┌─ Data rows

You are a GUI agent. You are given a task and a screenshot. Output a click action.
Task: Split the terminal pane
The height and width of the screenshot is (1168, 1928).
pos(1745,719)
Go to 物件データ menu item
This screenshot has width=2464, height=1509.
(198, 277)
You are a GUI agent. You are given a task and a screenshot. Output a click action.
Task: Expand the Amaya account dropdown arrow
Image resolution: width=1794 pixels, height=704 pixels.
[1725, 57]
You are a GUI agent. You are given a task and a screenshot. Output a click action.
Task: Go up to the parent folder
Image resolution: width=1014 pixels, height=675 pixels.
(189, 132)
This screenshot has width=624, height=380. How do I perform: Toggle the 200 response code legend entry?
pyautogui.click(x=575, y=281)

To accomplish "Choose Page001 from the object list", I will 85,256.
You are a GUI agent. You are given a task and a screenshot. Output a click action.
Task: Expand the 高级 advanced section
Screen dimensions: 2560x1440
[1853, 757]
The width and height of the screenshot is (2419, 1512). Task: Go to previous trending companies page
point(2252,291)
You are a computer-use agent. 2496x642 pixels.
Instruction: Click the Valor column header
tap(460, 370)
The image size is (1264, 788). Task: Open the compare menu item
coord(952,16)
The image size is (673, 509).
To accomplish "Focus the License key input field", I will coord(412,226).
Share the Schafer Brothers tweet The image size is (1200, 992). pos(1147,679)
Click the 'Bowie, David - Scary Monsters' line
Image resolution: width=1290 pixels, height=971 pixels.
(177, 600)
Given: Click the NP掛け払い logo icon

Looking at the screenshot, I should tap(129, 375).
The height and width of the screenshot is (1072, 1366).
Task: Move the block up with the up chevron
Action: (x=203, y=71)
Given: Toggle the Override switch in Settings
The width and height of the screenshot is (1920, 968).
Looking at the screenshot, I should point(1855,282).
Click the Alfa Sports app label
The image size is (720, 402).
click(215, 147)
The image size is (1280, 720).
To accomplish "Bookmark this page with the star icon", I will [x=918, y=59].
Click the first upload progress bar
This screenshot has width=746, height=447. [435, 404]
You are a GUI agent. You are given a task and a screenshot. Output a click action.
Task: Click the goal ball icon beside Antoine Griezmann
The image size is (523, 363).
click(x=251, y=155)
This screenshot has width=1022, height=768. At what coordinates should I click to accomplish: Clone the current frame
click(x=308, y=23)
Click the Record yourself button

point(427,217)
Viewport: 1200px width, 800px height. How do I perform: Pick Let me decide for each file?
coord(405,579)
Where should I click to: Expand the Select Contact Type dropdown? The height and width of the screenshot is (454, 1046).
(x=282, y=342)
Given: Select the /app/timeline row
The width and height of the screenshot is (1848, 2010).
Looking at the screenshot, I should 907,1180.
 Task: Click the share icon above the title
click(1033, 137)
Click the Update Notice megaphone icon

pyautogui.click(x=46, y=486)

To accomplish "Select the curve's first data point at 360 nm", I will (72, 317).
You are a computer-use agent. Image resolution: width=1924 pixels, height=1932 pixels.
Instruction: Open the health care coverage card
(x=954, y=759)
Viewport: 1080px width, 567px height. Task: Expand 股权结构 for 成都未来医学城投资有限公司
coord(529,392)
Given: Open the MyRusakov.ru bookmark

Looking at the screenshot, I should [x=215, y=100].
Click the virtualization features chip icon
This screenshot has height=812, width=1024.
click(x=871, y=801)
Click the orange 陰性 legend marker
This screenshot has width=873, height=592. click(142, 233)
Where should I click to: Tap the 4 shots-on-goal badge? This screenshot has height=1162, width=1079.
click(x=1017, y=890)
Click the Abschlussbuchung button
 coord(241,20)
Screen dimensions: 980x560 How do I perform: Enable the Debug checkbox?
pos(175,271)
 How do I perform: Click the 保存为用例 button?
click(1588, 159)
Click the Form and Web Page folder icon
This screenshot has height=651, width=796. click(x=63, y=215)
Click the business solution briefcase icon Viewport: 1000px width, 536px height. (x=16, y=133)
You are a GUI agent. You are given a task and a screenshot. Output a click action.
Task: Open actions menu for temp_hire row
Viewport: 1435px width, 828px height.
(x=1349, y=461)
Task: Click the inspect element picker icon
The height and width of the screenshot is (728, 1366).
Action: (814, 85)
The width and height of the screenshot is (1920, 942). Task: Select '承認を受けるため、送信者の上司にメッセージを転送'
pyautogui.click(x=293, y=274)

└─

Exercise brief:
Rewrite all of the entries as a numbered list, one line per item, and leave out the blank lines.

Reply to the task:
1. You are a GUI agent. You are given a task and a screenshot. Output a click action.
2. Task: Split the terminal pane
3. The height and width of the screenshot is (1168, 1928).
4. pos(1745,719)
5. Go to 物件データ menu item
6. This screenshot has width=2464, height=1509.
7. (198, 277)
8. You are a GUI agent. You are given a task and a screenshot. Output a click action.
9. Task: Expand the Amaya account dropdown arrow
10. Image resolution: width=1794 pixels, height=704 pixels.
11. [1725, 57]
12. You are a GUI agent. You are given a task and a screenshot. Output a click action.
13. Task: Go up to the parent folder
14. Image resolution: width=1014 pixels, height=675 pixels.
15. (189, 132)
16. This screenshot has width=624, height=380. How do I perform: Toggle the 200 response code legend entry?
17. pyautogui.click(x=575, y=281)
18. To accomplish "Choose Page001 from the object list", I will 85,256.
19. You are a GUI agent. You are given a task and a screenshot. Output a click action.
20. Task: Expand the 高级 advanced section
21. Screen dimensions: 2560x1440
22. [1853, 757]
23. The width and height of the screenshot is (2419, 1512). Task: Go to previous trending companies page
24. point(2252,291)
25. You are a computer-use agent. 2496x642 pixels.
26. Instruction: Click the Valor column header
27. tap(460, 370)
28. The image size is (1264, 788). Task: Open the compare menu item
29. coord(952,16)
30. The image size is (673, 509).
31. To accomplish "Focus the License key input field", I will coord(412,226).
32. Share the Schafer Brothers tweet The image size is (1200, 992). pos(1147,679)
33. Click the 'Bowie, David - Scary Monsters' line
34. Image resolution: width=1290 pixels, height=971 pixels.
35. (177, 600)
36. Given: Click the NP掛け払い logo icon
37. Looking at the screenshot, I should tap(129, 375).
38. The height and width of the screenshot is (1072, 1366).
39. Task: Move the block up with the up chevron
40. Action: (x=203, y=71)
41. Given: Toggle the Override switch in Settings
42. The width and height of the screenshot is (1920, 968).
43. Looking at the screenshot, I should point(1855,282).
44. Click the Alfa Sports app label
45. The image size is (720, 402).
46. click(215, 147)
47. The image size is (1280, 720).
48. To accomplish "Bookmark this page with the star icon", I will [x=918, y=59].
49. Click the first upload progress bar
50. This screenshot has width=746, height=447. [435, 404]
51. You are a GUI agent. You are given a task and a screenshot. Output a click action.
52. Task: Click the goal ball icon beside Antoine Griezmann
53. The image size is (523, 363).
54. click(x=251, y=155)
55. This screenshot has width=1022, height=768. At what coordinates should I click to accomplish: Clone the current frame
56. click(x=308, y=23)
57. Click the Record yourself button
58. point(427,217)
59. Viewport: 1200px width, 800px height. How do I perform: Pick Let me decide for each file?
60. coord(405,579)
61. Where should I click to: Expand the Select Contact Type dropdown? The height and width of the screenshot is (454, 1046).
62. (x=282, y=342)
63. Given: Select the /app/timeline row
64. The width and height of the screenshot is (1848, 2010).
65. Looking at the screenshot, I should 907,1180.
66.  Task: Click the share icon above the title
67. click(1033, 137)
68. Click the Update Notice megaphone icon
69. pyautogui.click(x=46, y=486)
70. To accomplish "Select the curve's first data point at 360 nm", I will (72, 317).
71. You are a computer-use agent. Image resolution: width=1924 pixels, height=1932 pixels.
72. Instruction: Open the health care coverage card
73. (x=954, y=759)
74. Viewport: 1080px width, 567px height. Task: Expand 股权结构 for 成都未来医学城投资有限公司
75. coord(529,392)
76. Given: Open the MyRusakov.ru bookmark
77. Looking at the screenshot, I should [x=215, y=100].
78. Click the virtualization features chip icon
79. This screenshot has height=812, width=1024.
80. click(x=871, y=801)
81. Click the orange 陰性 legend marker
82. This screenshot has width=873, height=592. click(142, 233)
83. Where should I click to: Tap the 4 shots-on-goal badge? This screenshot has height=1162, width=1079.
84. click(x=1017, y=890)
85. Click the Abschlussbuchung button
86.  coord(241,20)
87. Screen dimensions: 980x560 How do I perform: Enable the Debug checkbox?
88. pos(175,271)
89.  How do I perform: Click the 保存为用例 button?
90. click(1588, 159)
91. Click the Form and Web Page folder icon
92. This screenshot has height=651, width=796. click(x=63, y=215)
93. Click the business solution briefcase icon Viewport: 1000px width, 536px height. (x=16, y=133)
94. You are a GUI agent. You are given a task and a screenshot. Output a click action.
95. Task: Open actions menu for temp_hire row
96. Viewport: 1435px width, 828px height.
97. (x=1349, y=461)
98. Task: Click the inspect element picker icon
99. The height and width of the screenshot is (728, 1366).
100. Action: (814, 85)
101. The width and height of the screenshot is (1920, 942). Task: Select '承認を受けるため、送信者の上司にメッセージを転送'
102. pyautogui.click(x=293, y=274)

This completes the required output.